■ TASK INSTRUCTIONS: Each line that has the string "Collapse" must be copied from the records below.

((

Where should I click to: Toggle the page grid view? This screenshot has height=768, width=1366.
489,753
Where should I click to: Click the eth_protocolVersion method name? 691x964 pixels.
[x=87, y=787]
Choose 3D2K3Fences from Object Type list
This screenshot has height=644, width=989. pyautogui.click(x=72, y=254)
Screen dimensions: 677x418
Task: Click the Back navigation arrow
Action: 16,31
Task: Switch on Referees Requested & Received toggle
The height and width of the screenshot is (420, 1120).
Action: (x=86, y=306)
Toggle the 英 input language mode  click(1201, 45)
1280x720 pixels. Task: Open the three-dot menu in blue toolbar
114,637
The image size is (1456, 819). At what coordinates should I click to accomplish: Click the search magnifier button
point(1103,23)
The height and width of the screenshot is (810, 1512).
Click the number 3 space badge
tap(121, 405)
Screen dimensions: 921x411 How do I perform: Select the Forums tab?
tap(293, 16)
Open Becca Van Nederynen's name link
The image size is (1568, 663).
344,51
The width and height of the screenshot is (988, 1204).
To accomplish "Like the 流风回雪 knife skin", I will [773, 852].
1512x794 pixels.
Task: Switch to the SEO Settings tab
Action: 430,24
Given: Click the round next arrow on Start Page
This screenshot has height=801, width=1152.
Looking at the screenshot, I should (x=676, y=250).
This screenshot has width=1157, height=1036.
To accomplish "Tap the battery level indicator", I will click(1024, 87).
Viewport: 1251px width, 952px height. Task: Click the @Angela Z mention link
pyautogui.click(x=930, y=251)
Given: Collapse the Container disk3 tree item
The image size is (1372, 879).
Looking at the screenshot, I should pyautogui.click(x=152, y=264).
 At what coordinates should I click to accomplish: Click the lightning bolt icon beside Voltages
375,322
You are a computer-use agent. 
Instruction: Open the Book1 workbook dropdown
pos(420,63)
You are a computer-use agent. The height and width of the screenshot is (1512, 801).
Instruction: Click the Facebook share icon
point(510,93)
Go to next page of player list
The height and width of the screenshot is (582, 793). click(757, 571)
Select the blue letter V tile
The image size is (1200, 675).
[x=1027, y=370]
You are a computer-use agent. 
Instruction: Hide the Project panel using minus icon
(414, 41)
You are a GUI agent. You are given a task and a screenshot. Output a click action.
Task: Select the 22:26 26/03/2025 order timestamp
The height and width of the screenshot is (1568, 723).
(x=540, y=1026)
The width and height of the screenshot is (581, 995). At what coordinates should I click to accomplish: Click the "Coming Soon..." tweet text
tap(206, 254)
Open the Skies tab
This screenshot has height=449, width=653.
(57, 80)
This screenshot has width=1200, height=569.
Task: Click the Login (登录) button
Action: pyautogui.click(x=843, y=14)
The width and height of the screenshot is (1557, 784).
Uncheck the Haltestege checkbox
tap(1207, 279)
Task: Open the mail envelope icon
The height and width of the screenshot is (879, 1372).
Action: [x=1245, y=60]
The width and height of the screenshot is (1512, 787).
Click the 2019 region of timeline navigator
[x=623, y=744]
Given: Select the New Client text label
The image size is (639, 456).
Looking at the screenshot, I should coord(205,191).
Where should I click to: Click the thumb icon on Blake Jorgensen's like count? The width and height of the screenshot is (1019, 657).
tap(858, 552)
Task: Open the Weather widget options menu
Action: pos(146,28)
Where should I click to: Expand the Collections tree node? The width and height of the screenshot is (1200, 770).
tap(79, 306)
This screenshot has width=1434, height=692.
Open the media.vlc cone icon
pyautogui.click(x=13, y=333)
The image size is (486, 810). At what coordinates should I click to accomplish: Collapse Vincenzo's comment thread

))

■ COMPLETED TASK:
Given: Collapse the Container disk3 tree item
The image size is (486, 810). At what coordinates should I click to accomplish: Collapse Vincenzo's comment thread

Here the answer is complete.